Similarly, a recent study on soy shows soy only affects thyroid function in people who are deficient in iodine. The anti-soy group still claims soy affects thyroid function but forgets to state it is only in those people deficient in iodine. Another contested complaint against soy is that it causes smaller brains in people. This was first presented at an international soy conference I attended in California several years ago. Two female researchers said they tested some elderly Japanese people living in Hawaii, and discerned that those subjects had smaller brains than normal. When asked what they ate during their lifetime, the elderly Japanese subjects answered fish, vegetables, soy, and meat. The researchers concluded that soy must have been the culprit that caused these people to have smaller brains than normal. What else could it have been? I would have directed attention to the fact that these elderly Japanese people were much closer to the nuclear radiation after the atomic bombs destroyed Hiroshima and Nagasaki just prior to the end of World War II. These people may have suffered radiation damage directly as a result of closer proximity to the nuclear blasts or indirectly from eating migratory fish, vegetables, etc. that were possibly damaged by atmospheric deposition of radioactive particles in water and soils involved with their food supply. It is difficult to say what actually caused these elderly Japanese people to have smaller brains. There is no evidence that elderly Japanese or Chinese people have smaller brains associated with their historical consumption of soy. Studies on soy show it reduces the risk of Alzheimer's by 34%, improves blood flow to the brain, and increases brain function in humans.

Without question, soy is controversial. Does soy have a dark side, or is it good? Meat is good, but too much meat is bad. How much soy, if any, is good, or is it all bad? Are some soy products better than others? Do the benefits of soy outweigh the undesirable side effects?
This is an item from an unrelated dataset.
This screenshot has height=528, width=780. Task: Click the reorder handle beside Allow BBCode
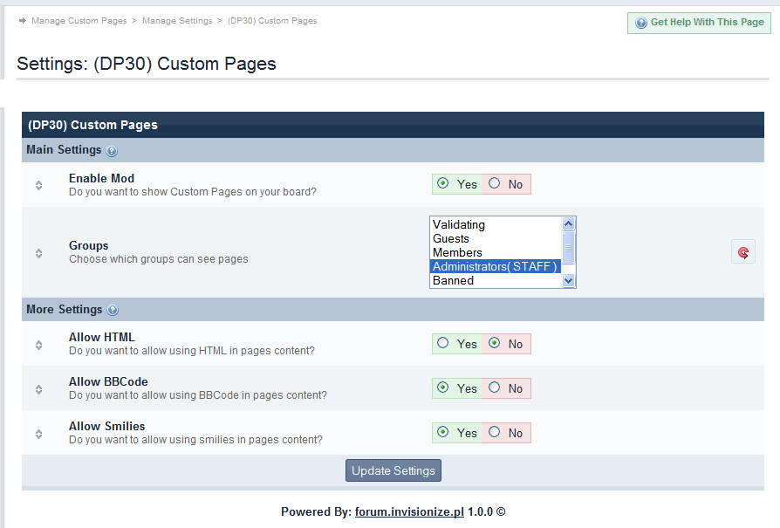pos(38,389)
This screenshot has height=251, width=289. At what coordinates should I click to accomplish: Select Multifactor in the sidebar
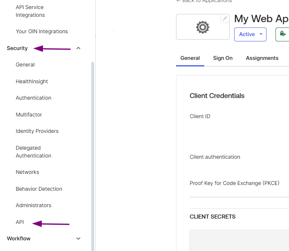(x=29, y=115)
How do we determine what is correct? Clinical studies generally give us insight in determining what is factual and what is not. The problem is the soy studies have no uniformity when referring to soy products and components in the scientific literature. In addition, there is a lack of statistical data, and that data involve poorly defined test substances. There is also controversy over the validity of the research models and approaches. Some researchers worry that isoflavones at low levels (below 50 mg) may be estrogenic, whereas the whole soy with higher isoflavone levels is anti-estrogenic. A study on healthy women by Dr. Jane Lu, University of Texas Medical School, Galveston, Texas showed healthy women who consumed the whole soy had lower total circulating levels of estrogens that were 30-40 % lower than women who did not consume the whole soy. Studies in Japan (Nagata et al.) showed that Japanese women who consumed the whole soy had 25% lower levels of circulating estrogens than those who did not consume the whole soy. These results are clearly anti-estrogenic and would be beneficial to those with estrogen receptor-positive cancers.
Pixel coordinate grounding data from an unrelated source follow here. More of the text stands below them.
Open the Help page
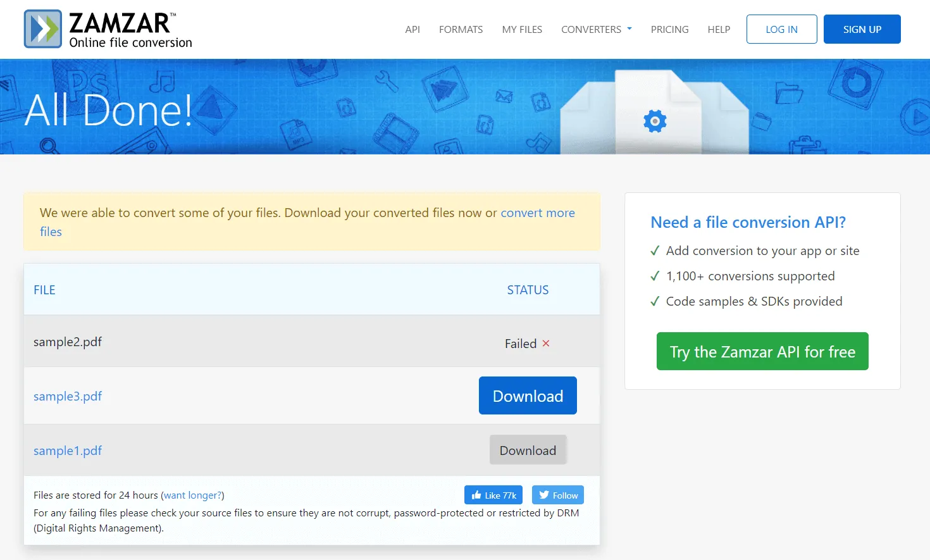930x560 pixels. 719,30
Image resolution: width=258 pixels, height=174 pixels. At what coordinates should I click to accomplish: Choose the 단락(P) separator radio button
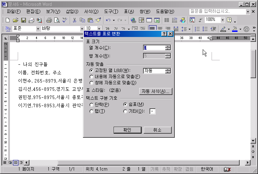[x=91, y=104]
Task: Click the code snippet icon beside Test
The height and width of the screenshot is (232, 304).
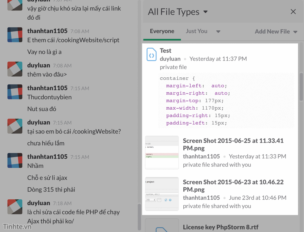Action: tap(151, 55)
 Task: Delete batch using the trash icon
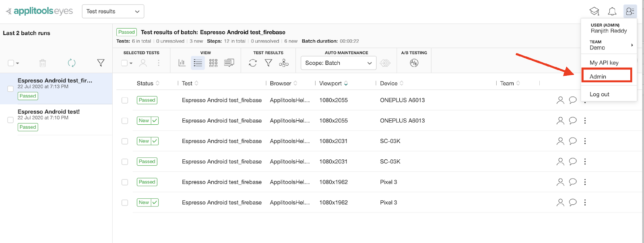tap(43, 63)
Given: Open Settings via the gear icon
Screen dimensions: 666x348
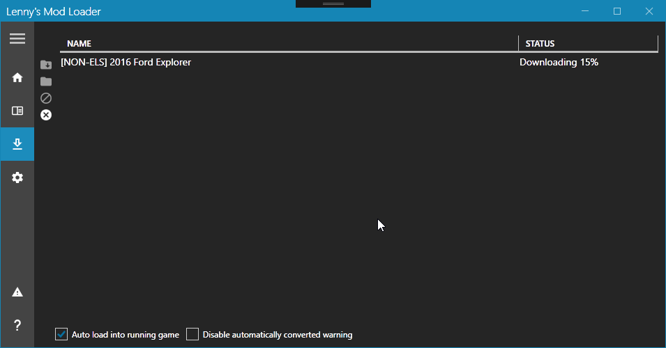Looking at the screenshot, I should pos(17,177).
One published study performed by seven Harvard OB-Gyn oncologists at Massachusetts General Hospital recommended clinical trials with Haelan 951 fermented soy beverages, a commercially available product, for Platinum Chemotherapy-resistant ovarian cancers. This study reported the long-term stabilization of a patient who was previously non-responsive to chemotherapy. Similarly, cancer patient histories with Haelan 951 fermented soy use were evaluated by the National Cancer Institute (NCI) as part of their "Best Case Series." NCI graded several of the reported cases (breast and liver cancers) as being "persuasive" cases. "Persuasive" is the highest NCI rating for a cancer treatment's effectiveness.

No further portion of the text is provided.